WORK ORDER A: List the names of all the datasets that the passage on CLIP zero-shot results says its analysis includes.
WORK ORDER B: Carry on the passage on CLIP zero-shot results from the last sentence shown.

The primary goal of this study is to establish baseline CLIP zero-shot results for a newly completed dataset.

The analysis includes the original CUB-200-2011 dataset, CUB 2019 dataset which may have been included in the training data of CLIP, and the CUB 2023 dataset, which consists of images that are not part of CLIP's training data.

Results

datasetCUBCUB-2019CUB-2023
Top-1 Accuracy51.8641.5140.89
Top-5 Accuracy82.8673.7472.43

Comparison with Published Findings

In "If CLIP Could Talk: Understanding Vision-Language Model Representations Through Their Preferred Concept Descriptions," six fine-grained image classification datasets, including CUB-200-2011, were evaluated using CLIP to analyze how Vision-Language Models prioritize information. The zero-shot accuracy of CLIP on the CUB dataset was reported as 51.4% (Esfandiarpoor et al., 2024).

In the study "How Well Does CLIP Understand Texture?" the authors performed zero-shot learning on various texture and material classification datasets. The zero-shot classification top-k accuracy on the CUB dataset is presented in the table within the paper. Notably, the top-1 accuracy using default class names (common names) was 51.8%. A significant finding of this paper is the substantial performance drop observed when common names were replaced with scientific names, genus, family, and order names (Wu and Maji., 2022).

INFORMATION SHOWN:
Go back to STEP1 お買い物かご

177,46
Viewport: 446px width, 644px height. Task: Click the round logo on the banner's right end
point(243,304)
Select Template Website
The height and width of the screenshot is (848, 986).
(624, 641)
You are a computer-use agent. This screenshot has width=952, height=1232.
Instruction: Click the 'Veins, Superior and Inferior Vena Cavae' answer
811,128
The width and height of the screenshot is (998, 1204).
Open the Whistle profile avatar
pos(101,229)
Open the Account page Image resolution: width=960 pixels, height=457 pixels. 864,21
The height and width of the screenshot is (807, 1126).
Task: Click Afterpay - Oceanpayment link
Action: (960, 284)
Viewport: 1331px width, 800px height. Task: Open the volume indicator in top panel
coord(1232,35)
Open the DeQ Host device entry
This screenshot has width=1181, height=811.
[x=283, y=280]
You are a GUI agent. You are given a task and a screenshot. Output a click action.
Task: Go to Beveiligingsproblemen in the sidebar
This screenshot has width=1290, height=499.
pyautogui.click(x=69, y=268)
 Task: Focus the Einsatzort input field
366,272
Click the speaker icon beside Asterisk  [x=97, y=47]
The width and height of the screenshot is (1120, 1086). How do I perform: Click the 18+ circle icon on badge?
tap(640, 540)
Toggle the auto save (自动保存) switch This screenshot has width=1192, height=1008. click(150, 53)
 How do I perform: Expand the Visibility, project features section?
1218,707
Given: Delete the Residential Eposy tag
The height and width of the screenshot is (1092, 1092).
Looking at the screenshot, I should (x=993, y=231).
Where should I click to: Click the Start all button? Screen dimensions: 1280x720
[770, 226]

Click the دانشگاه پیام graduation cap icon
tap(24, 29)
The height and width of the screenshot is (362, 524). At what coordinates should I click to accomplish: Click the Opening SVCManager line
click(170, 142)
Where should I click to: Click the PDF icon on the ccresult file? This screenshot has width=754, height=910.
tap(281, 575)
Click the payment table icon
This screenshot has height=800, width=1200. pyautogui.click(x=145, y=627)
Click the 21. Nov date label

TASK OUTPUT A: CUB-200-2011, CUB 2019, CUB 2023

TASK OUTPUT B:
In the paper "Enhancing CLIP with GPT-4: Harnessing Visual Descriptions as Prompts," the authors reported a zero-shot transfer accuracy of 54.70% on the CUB dataset using the ViT-B/16 backbone model (Maniparambil et al., 2023). Using the model ViT-B/16 in my experiments also resulted in a 55% accuracy.

Reference

Esfandiarpoor, Reza, Cristina Menghini, and Stephen H. Bach. “If CLIP Could Talk: Understanding Vision-Language Model Representations Through Their Preferred Concept Descriptions.” arXiv, March 25, 2024. https://doi.org/10.48550/arXiv.2403.16442.

Maniparambil, Mayug, Chris Vorster, Derek Molloy, Noel Murphy, Kevin McGuinness, and Noel E. O’Connor. “Enhancing CLIP with GPT-4: Harnessing Visual Descriptions as Prompts,” 262–71, 2023. https://openaccess.thecvf.com/content/ICCV2023W/MMFM/html/Maniparambil_Enhancing_CLIP_with_GPT-4_Harnessing_Visual_Descriptions_as_Prompts_ICCVW_2023_paper.html.

Wu, Chenyun, and Subhransu Maji. “How Well Does CLIP Understand Texture?” arXiv, November 4, 2022. http://arxiv.org/abs/2203.11449.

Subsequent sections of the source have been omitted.